4. Unrelated uses of the same variable in the source program become different variables in SSA form, eliminating needless relationships. An example is the program, for i ← to N do A[i] ← 0
   for i ← to M do s ← s + B[i]

   where there is no reason that both loops need to use the same machine register or intermediate code temporary variable to hold their respective loop counters, even though both are named i.

In straight line code, such as within a basic block, it is easy to see that each instruction can define a fresh new variable instead of redefining an old one, as shown in Image 19.1. Each new definition of a variable (such as a) is modified to define a fresh new variable (a₁, a₂,…), and each use of the variable is modified to use the most recently defined version. This is a form of value numbering (see page 365). But when two control-flow paths merge together, it is not obvious how to have only one assignment for each variable. In Image 19.2a, if we were to define a new version of a in block 1 and in block 3, which version should be used in block 4? Where a statement has more than one predecessor, there is no notion of "most recent."
Image 19.2: (a) A program with a control-Flow join; (b) the program trans formed to single assignment form; (c) edge-split SSA form.
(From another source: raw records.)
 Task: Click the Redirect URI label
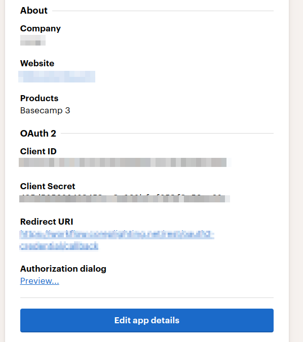click(47, 222)
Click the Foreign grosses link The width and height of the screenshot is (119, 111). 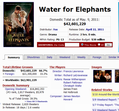(10, 74)
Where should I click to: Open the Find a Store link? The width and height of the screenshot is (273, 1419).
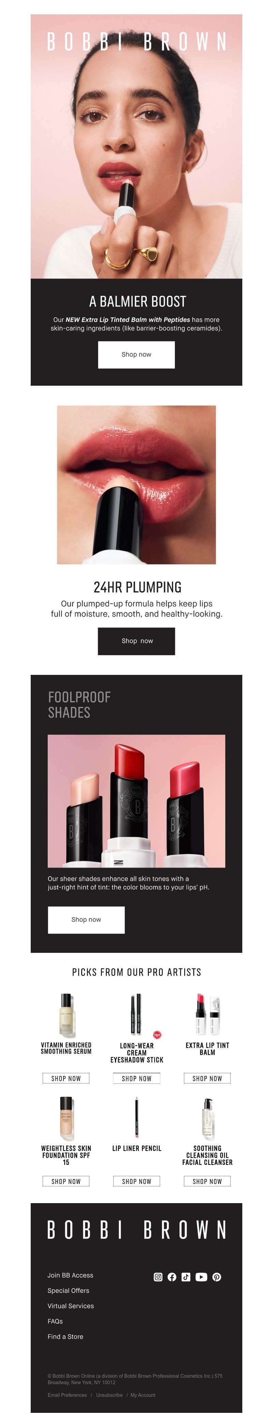coord(65,1337)
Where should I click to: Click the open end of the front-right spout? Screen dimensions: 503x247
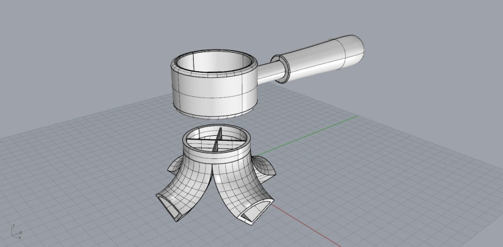pyautogui.click(x=257, y=212)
To solve this problem we introduce a notational fiction, called a φ-function. Image 19.2b shows that we can combine a₁ (defined in block 1) and a₂ (defined in block 3) using the function a₃ ← φ(a₁, a₂). But unlike ordinary mathematical functions, φ (a₁, a₂) yields a₁ if control reaches block 4 along the edge 2 → 4, and yields a₂ if control comes in on edge 3 → 4. How does the φ-function know which edge was taken? That question has two answers:

• If we must execute the program, or translate it to executable form, we can "implement" the φ-function using a MOVE instruction on each incoming edge, as shown in .
• In many cases, we simply need the connection of uses to definitions, and don't need to "execute" the φ-functions during optimization. In these cases, we can ignore the question of which value to produce.

Consider Image 19.3a, which contains a loop. We can convert this to static single-assignment form as shown in Image 19.3b. Note that variables a and c each need a φ-function to merge their values that arrive on edges 1 → 2and 2 → 2. The φ-function for b₁ can later be deleted by dead-code elimination, since b₁ is a dead variable. The variable c is live on entry (after conversion to SSA, the implicit definition c₀ is live); this might be an uninitialized variable, or perhaps c is a formal parameter of the function whose body this is.
Image 19.3: (a) A program with a loop; (b) the program transformed to edgesplit single-assignment form. a₀, b₀, c₀ are initial values of the variables before block 1.

The assignment c₁ ← c₂ + b₂ will be executed many times; thus the variable c₁ is updated many times. This illustrates that we do not have a program with dynamic single-assignment (like a pure functional program), but a program in which each variable has only one static site of definition.